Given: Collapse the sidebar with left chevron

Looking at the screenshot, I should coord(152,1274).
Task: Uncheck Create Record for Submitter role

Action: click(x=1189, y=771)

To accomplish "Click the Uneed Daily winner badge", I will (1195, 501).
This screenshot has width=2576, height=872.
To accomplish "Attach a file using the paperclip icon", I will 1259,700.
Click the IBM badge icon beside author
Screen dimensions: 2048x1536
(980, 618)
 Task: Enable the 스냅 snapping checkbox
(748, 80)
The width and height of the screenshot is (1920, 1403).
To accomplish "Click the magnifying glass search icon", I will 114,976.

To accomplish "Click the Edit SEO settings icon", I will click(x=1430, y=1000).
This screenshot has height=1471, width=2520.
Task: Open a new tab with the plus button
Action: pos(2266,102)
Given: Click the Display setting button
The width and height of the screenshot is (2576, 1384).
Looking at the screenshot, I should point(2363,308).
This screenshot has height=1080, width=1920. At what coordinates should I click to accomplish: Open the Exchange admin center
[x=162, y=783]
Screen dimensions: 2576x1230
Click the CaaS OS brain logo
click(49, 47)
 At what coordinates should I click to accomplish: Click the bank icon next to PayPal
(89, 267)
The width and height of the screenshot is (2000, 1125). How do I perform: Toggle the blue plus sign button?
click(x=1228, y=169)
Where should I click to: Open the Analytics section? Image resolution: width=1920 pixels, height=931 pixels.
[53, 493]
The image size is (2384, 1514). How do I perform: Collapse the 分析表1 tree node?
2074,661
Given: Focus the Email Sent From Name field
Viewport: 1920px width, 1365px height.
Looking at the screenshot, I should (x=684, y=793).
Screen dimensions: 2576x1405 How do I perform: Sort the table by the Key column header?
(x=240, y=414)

────────

### ACTIVITY
Working through the records above, copy each line in which "badge" is found.

### TASK SOLUTION
To accomplish "Click the Uneed Daily winner badge", I will (1195, 501).
Click the IBM badge icon beside author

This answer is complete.